Journalists need to bring science and forecasting into their news coverage, despite the fact that predicting outcomes is viewed as “uncouth” in some newsrooms, statistician Nate Silver told a gathering at the Online News Association conference Friday.
Silver has achieved rock-star status in the world of data journalism thanks to correctly calling the 2012 presidential winner in all 50 states, not to mention his smart analysis of baseball and a best-selling book about why predictions fail.
A critic of stories that use numbers in inaccurate or inexact ways, Silver offered eight points that journalists should know if they use statistics:
1. Statistics aren’t just numbers. Silver’s message is that statistics have specific meanings that require critical thinking on the part of the journalists who use them.
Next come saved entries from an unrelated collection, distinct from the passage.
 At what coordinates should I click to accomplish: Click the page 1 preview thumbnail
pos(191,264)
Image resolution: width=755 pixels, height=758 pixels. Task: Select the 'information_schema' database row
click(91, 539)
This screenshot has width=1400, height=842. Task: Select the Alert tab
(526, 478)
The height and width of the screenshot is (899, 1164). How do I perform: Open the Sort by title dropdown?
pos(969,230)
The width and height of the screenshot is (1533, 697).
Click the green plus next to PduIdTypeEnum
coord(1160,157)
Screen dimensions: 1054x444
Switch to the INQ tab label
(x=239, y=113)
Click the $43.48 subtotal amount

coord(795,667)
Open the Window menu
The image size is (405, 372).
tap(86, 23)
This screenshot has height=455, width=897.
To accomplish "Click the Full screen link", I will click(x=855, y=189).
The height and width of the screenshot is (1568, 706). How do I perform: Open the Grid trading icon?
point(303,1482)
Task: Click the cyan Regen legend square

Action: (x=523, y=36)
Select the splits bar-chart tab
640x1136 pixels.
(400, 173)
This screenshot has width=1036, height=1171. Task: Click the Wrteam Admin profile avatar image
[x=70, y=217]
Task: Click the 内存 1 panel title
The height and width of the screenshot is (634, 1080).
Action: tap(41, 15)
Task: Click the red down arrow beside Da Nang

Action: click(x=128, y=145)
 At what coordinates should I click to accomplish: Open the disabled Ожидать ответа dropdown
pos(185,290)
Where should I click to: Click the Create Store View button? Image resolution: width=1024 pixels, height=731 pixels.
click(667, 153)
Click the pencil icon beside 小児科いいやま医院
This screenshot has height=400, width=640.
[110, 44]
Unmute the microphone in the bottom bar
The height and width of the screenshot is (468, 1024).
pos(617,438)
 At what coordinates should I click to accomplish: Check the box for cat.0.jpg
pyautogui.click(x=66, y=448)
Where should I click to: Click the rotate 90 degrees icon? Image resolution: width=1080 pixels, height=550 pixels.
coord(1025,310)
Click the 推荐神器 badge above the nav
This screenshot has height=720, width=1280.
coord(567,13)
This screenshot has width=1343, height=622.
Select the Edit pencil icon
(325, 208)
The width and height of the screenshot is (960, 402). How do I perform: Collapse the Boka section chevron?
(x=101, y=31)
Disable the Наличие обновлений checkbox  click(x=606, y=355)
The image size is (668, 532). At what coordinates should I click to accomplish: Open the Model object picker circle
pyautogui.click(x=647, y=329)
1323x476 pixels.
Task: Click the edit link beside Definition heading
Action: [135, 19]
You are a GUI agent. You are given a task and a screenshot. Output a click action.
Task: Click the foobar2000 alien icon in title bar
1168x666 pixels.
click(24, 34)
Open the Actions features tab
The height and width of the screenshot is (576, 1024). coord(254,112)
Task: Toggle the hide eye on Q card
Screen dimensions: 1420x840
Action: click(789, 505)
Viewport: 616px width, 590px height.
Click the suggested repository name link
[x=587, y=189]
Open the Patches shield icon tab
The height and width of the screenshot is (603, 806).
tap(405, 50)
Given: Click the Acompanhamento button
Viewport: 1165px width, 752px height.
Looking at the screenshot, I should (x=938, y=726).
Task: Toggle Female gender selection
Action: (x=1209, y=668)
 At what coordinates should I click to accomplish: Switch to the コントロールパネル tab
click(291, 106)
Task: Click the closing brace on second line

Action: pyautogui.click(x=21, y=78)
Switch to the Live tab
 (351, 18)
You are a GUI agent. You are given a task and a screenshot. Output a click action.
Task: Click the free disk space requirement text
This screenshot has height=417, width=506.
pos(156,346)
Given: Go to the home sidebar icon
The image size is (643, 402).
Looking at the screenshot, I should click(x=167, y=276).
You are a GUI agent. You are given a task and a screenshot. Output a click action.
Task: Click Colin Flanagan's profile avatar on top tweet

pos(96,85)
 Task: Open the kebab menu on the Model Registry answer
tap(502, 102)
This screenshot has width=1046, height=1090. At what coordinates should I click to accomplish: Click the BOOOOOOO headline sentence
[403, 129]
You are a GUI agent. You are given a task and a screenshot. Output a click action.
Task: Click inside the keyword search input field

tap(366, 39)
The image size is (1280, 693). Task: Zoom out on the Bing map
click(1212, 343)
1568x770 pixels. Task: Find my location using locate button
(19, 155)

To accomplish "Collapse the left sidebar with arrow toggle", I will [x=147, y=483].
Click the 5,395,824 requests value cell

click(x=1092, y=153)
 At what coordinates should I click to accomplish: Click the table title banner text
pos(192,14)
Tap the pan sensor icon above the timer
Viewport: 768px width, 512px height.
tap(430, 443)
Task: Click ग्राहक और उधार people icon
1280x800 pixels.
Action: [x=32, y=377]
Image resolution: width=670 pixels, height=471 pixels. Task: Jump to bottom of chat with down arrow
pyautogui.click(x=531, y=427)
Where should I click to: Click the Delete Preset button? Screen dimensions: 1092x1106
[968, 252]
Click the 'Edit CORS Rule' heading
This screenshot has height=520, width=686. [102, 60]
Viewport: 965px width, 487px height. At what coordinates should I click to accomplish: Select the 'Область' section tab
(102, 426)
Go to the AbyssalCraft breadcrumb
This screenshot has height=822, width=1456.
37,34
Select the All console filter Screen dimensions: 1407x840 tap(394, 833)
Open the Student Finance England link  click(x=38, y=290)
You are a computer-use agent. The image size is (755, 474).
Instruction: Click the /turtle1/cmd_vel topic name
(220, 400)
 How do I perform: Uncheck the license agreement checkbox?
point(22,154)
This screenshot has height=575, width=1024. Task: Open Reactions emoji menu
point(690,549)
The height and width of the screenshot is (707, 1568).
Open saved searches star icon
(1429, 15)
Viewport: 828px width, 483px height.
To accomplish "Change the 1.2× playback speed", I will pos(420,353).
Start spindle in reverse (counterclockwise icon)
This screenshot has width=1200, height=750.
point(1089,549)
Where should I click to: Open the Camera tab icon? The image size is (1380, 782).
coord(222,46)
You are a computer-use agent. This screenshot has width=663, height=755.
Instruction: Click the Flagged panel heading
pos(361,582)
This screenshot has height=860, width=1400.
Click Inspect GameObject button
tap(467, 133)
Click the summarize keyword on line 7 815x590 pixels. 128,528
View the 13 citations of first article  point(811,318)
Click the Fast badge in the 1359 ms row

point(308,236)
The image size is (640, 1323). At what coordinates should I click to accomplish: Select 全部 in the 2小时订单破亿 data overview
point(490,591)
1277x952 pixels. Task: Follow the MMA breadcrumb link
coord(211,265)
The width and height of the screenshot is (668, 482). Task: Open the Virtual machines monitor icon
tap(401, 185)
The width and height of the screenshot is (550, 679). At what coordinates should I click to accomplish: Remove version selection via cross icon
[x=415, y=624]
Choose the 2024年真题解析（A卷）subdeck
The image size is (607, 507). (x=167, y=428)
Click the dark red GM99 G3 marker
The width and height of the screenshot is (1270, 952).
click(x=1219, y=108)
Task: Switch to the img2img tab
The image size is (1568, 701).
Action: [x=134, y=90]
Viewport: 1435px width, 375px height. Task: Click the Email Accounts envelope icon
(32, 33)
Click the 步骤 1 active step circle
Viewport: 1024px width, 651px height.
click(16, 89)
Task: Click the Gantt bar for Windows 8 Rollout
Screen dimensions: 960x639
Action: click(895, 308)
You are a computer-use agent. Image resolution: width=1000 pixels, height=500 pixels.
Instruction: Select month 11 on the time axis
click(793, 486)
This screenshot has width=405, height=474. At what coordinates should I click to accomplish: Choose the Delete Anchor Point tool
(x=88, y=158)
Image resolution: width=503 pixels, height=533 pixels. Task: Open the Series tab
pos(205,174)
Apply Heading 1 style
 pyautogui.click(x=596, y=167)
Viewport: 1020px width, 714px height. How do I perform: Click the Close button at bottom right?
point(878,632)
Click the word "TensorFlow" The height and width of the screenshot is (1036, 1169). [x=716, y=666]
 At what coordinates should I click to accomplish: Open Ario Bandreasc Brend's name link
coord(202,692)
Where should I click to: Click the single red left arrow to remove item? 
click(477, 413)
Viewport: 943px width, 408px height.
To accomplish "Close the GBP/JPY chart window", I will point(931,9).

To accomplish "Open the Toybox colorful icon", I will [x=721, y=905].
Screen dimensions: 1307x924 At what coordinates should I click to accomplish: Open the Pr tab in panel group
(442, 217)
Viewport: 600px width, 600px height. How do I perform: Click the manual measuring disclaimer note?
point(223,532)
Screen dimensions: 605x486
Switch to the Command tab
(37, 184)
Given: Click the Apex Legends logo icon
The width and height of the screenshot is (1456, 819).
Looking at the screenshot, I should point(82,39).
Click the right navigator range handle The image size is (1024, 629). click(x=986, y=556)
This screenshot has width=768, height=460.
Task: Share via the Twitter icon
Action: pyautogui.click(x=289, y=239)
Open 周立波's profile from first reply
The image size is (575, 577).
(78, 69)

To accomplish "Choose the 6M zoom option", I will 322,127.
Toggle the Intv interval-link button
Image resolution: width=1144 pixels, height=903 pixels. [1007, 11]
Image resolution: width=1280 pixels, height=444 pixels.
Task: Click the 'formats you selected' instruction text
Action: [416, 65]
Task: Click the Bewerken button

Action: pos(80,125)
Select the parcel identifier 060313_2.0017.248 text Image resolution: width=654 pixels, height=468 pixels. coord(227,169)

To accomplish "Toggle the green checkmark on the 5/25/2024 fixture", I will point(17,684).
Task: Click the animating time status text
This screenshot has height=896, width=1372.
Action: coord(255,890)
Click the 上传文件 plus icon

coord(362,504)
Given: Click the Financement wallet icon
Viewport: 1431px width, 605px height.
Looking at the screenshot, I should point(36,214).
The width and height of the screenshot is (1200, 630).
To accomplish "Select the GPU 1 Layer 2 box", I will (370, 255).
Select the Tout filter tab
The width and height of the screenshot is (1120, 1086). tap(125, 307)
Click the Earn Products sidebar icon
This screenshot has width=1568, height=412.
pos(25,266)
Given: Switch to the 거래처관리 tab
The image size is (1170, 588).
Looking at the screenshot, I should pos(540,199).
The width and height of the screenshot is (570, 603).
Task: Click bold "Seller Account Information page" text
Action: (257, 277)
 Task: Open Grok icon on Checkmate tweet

2. Data require context. Silver cited an essay in The New York Times about the difficulty in raising children in polluted Beijing. The author noted China’s place as the world’s second-largest economy, but Silver said that given China’s population of 1.2 billion, a better statistic is its economic place in the world on a per capita basis, a measure by which it ranks 93rd globally. That makes China a poor country dealing with environmental issues, not a rich one.
3. Correlation is not causation. Articles that suggest a hot climate leads to juvenile delinquency fall into this trap, Silver suggested. Similarly, an assertion in Politico that the recent government shutdown boosted Democrat Terry McAuliffe’s chances in the Virginia gubernatorial race isn’t supported by evidence, he said. (In a post Friday, Politico said in fact its story “stated a correlation but not a confirmed causation” between the unpopular shutdown and McAuliffe’s lead.)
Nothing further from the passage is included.